Simulated thin pericardial bioprosthetic valve leaflet deformation under static pressure-only loading conditions: implications for percutaneous valves.

Percutaneous aortic valve (PAV) replacement is currently being investigated as an endovascular alternative to conventional open-chest valve surgery for patients with severe aortic stenosis. The results of multi-center clinical trials of PAV devices have been encouraging. However, there are serious adverse events associated with this procedure. Furthermore, long-term durability and safety of PAV need to be studied carefully.

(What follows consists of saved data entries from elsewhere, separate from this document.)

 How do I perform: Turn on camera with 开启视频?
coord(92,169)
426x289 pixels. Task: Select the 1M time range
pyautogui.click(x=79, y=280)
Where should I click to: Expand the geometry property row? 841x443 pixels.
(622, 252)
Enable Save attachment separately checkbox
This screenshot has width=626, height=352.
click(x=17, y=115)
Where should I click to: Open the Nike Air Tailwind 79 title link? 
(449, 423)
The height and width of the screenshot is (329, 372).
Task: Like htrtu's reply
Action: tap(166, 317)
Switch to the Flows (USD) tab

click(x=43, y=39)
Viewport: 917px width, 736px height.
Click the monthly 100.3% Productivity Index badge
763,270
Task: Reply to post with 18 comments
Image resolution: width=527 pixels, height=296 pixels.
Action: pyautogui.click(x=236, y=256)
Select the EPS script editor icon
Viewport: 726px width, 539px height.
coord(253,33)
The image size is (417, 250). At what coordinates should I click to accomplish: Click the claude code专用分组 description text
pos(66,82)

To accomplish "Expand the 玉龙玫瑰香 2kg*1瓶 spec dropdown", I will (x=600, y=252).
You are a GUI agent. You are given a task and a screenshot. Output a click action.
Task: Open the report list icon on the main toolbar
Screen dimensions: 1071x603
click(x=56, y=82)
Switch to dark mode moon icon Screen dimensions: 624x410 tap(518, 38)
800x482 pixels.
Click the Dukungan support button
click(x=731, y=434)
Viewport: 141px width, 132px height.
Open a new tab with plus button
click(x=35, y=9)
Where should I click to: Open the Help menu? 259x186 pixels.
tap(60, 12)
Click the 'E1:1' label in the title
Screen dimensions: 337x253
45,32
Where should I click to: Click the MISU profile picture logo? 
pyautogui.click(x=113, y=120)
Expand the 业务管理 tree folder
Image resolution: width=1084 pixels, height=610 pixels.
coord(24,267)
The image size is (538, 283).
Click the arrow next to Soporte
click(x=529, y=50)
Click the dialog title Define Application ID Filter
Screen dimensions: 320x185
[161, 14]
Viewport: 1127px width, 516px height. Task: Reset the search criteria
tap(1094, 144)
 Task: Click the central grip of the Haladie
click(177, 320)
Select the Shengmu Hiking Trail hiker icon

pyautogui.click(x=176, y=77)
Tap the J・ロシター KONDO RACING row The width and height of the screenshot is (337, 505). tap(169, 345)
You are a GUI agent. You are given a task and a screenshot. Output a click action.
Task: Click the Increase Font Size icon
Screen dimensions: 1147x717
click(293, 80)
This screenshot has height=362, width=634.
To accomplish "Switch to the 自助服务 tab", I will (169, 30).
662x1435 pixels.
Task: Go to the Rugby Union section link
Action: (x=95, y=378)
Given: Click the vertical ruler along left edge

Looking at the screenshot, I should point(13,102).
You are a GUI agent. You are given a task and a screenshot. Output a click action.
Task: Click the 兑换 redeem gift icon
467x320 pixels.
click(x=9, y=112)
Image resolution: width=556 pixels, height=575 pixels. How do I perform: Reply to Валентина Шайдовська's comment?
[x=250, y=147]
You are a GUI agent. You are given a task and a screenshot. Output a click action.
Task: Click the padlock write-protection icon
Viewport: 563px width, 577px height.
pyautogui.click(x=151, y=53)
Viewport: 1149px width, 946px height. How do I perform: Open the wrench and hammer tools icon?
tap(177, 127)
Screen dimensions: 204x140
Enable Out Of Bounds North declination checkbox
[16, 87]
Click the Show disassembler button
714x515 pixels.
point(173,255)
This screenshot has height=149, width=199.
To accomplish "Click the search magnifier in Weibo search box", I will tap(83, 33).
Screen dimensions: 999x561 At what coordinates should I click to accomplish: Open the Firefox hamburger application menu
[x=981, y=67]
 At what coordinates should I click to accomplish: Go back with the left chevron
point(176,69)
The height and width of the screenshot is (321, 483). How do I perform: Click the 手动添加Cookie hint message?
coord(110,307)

In this study, we developed a thin pericardial bioprosthetic valve model, which has similar design features of PAV. We utilized this model to investigate PAV deformation under static, pressure-only loading conditions using Finite Element method. Mechanical properties of PAV leaflet were obtained from planar biaxial testing of glutaraldehyde treated thin bovine pericardium (BP) and porcine pericardium (PP), and characterized by the Fung-elastic model. Simulations were performed to examine the effects of tissue thickness and anisotropy on the valve deformation and stress distribution. The results indicated peak stress and strain occurred in the vicinity of commissures. The peak maximum principal stresses (MPS) were reduced with the increase of leaflet tissue thickness, by 36% and 59% from the mean thickness to 0.35 mm for BP and PP, respectively. The PAV with BP leaflet had a lower peak MPS than that with PP leaflet. Moreover, leaflet material orientation had a significant influence on the peak MPS of PAV.